* _KUTIPAN UNTUK DIBACA_:
Berkaitan dengan pengkajian nyeri, dapat penulis deskripsikan tentang penjelasan nyeri yang meliputi: nyeri berdasarkan durasi, skala, transmisi, sumber asal nyeri, dan penyebab nyeri. Secara lebih detail dapat penulis jelaskan dalam Risnanto (2014) sebagai berikut:
a)      Nyeri Akut
Tiba-tiba, durasi singkat, bersifat sementara Sifat nyeri jelas, besar kemungkinan hilang Area nyeri dapat diidentifikasi, rasa nyeri cepat hilang dan berkaitan dengan penyakit akut

b)      Nyeri kronis
Menetap/kontinu selama lebih dari enam bulan. Intensitas nyeri sukar untuk diturunkan, area nyeri tidak mudah diidentifikasi, rasa nyeri biasanya meningkat. Sifat kurang jelas, kecil kemungkinan untuk sembuh

c)      Nyeri berdasarkan skala Rentang Skala Nyeri (Skala Analog Visual)Menurut Graham R. B. (2006) dalam Risnanto (2014) :
1)      0 = Tidak ada nyeri
2)      1-3= Nyeri ringan
3)      4-6= Nyeri sedang
4)      7-9= Nyeri berat
5)      10= Nyeri tidak terkontrol
d)     Nyeri berdasarkan transmisi
1)      Nyeri menjalar
Terjadi pada bidang yang luas dan pada struktur yang terbentuk dari embrionik dermatom yangg sama
2)      Nyeri rujukan (reffered pain)
Nyeri yang bergerak dari suatu daerah ke daerah yang lain.
e)      Nyeri berdasarkan sumber/asal nyeri
Nyeri Superlisial Tajam, menusuk dan membakar

f)       Nyeri Dalam
Tajam, tumpul dan nyeri terasa terus menerus

g)      Nyeri Viseral
Tajam, tumpul, nyeri tonus dan dapat juga terjadi kejang

h)      Nyeri berdasarkan penyebab nyeri
1)      Termik (disebabkan oleh perbedaan suhu yang ekstrem)
2)      Kimia (disebabkan oleh bahan atau zat kimia)
3)      Mekanik (disebabkan oleh trauma tisik/ mekanik) Elektrik (disebabkan oleh aliran listrik)
4)      Psikogenik (nyeri yang tanpa diketahui adanya kelainan fisik, nyeri bersifat psikologis)
5)      Neurologik (disebabkan oleh adanya kerusakan pada jaringan syaraf)

i)        Pengkajian Nyeri
P-Titik nyeri berasal.
Pada bagian mana nyeri mulai terasa? (Tunjuk dengan jari telunjuk).
Kapan rasa nyeri mulai terasa?
Apa yang Anda kerjakan pada saat rasa nyeri mulai terasa?
Apakah rasa nyeri menyebar?

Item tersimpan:

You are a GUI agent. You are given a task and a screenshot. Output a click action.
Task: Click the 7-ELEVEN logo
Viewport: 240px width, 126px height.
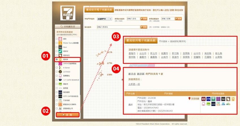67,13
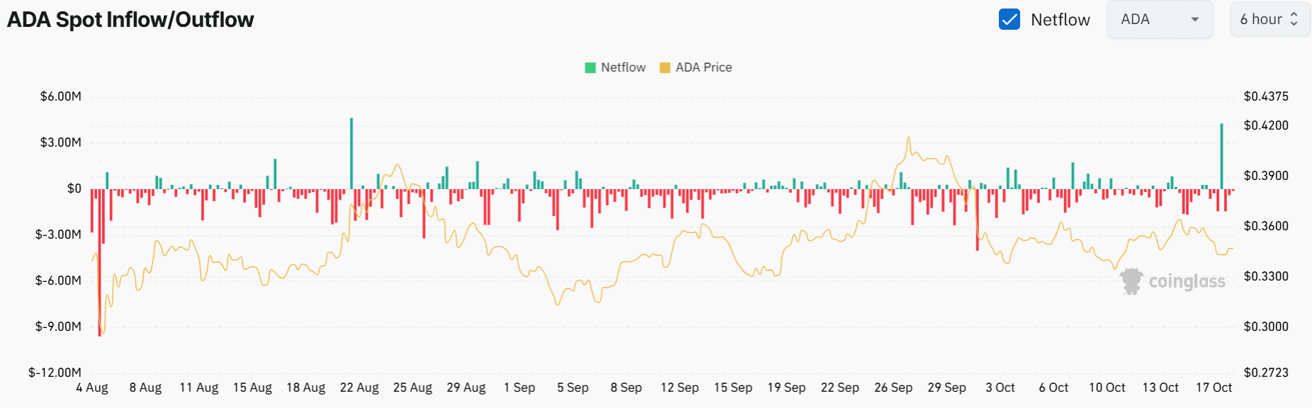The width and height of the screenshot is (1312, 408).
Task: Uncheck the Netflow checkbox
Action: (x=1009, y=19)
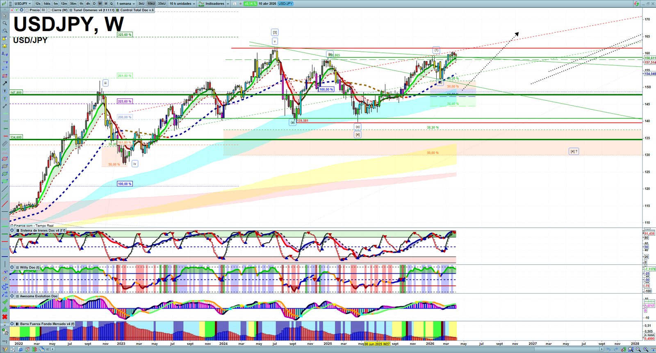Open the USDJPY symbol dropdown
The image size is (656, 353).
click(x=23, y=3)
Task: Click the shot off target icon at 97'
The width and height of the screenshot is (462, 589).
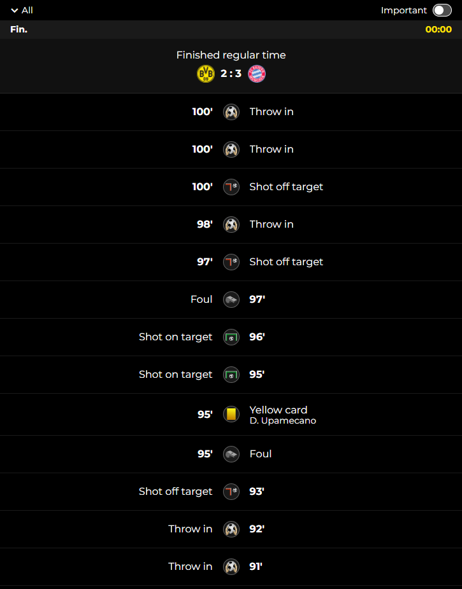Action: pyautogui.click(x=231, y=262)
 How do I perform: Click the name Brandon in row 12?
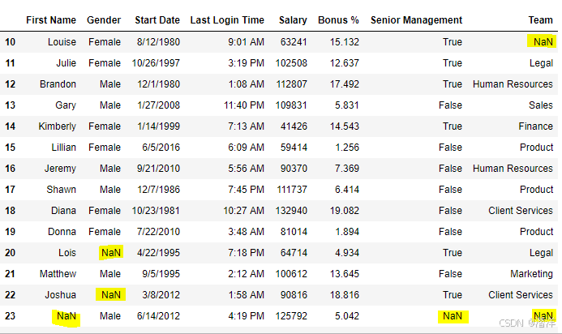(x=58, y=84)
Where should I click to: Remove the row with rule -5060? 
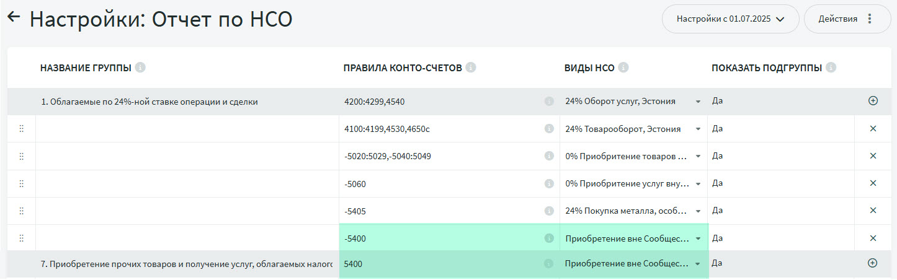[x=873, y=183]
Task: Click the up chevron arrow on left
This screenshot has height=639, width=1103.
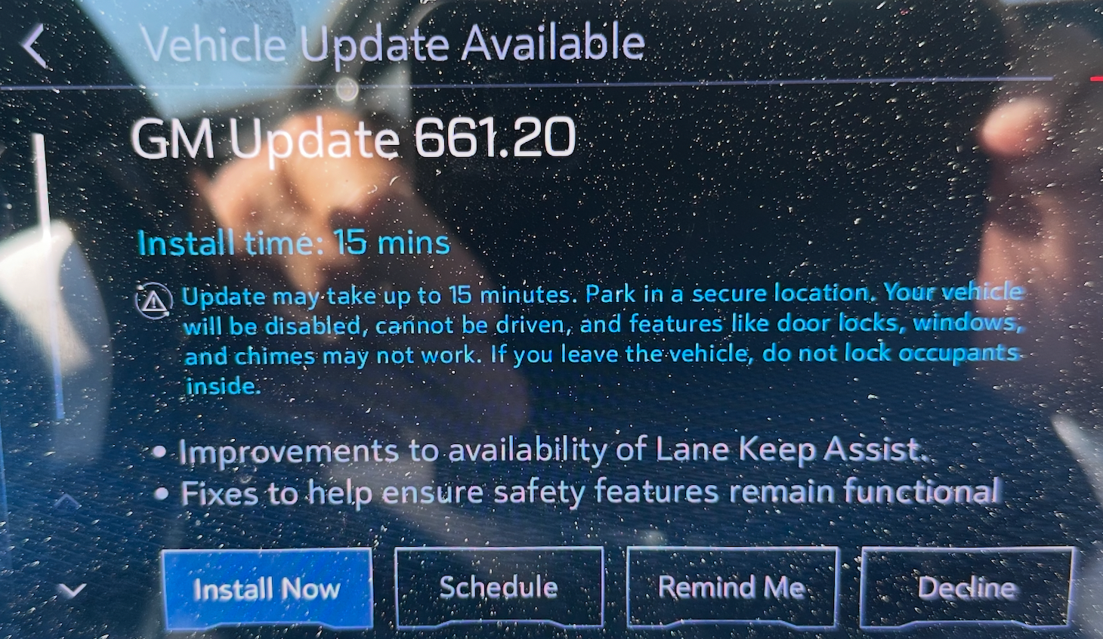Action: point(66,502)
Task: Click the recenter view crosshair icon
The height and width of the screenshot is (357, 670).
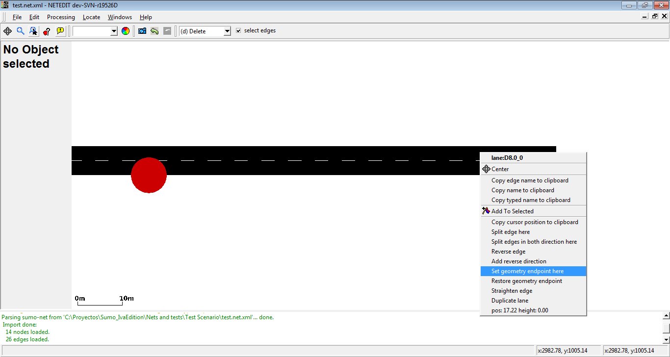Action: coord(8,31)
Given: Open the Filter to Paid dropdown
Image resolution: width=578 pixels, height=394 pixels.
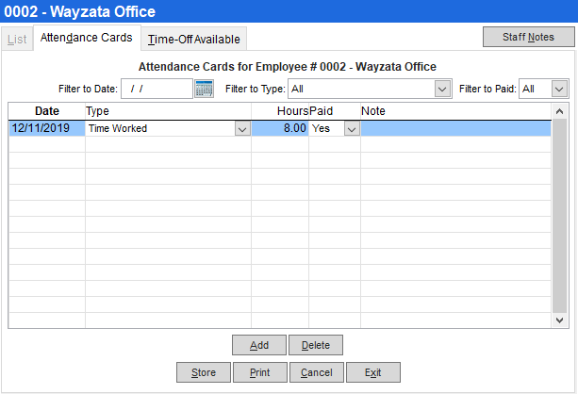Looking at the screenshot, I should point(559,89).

* * *

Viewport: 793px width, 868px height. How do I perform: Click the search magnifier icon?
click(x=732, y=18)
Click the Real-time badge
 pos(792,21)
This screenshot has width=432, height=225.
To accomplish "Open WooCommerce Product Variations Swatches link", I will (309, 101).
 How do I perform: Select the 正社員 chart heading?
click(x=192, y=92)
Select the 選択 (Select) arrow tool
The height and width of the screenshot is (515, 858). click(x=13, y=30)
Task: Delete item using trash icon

* _RINCIAN TUGAS_:
Teruskan teks tentang pengkajian nyeri, mulai tepat setelah kalimat terakhirnya.

* _JAWABAN LATIHAN_:
A-Faktor-faktor yang memengaruhi
Apakah yang dapat membuat rasa nyeri menjadi berkurang?
Apakah yang membuat nyeri semakin terasa nyeri?
Apakah nyeri yang serupa pernah terjadi sebelumnya? Bila ya, apa yang terjadi?
Apakah Anda minum obat-obatan penghilang rasa nyeri?
Apakah Anda merasa cemas saat merasa nyeri?
I-Intensitas
Bagaimana dengan skala rasa nyeri yang Anda rasakan, dengan menggunakan skala satu sampai lima, dengan satu untuk rasa nyeri tidak nyaman ringan dan lima untuk rasa nyeri yang tidak dapat ditoleransi?
N-Sifat dari rasa nyeri
Gambaran rasa nyeri: tidak nyaman, distres, rasa terbakar, tegang, patah, dan kram.

2)      Deformitas/ Imobilitas
Deformitas atau kelainan bentuk menimbulkan suatu keluhan yang menyebabkan klien meminta pertolongan layanan kesehatan. Perawat perlu menanyakan beberapa lama keluhan dirasakan, ke mana klien pernah meminta pertolongan sebelum ke rumah sakit(Muttaqin: 2008).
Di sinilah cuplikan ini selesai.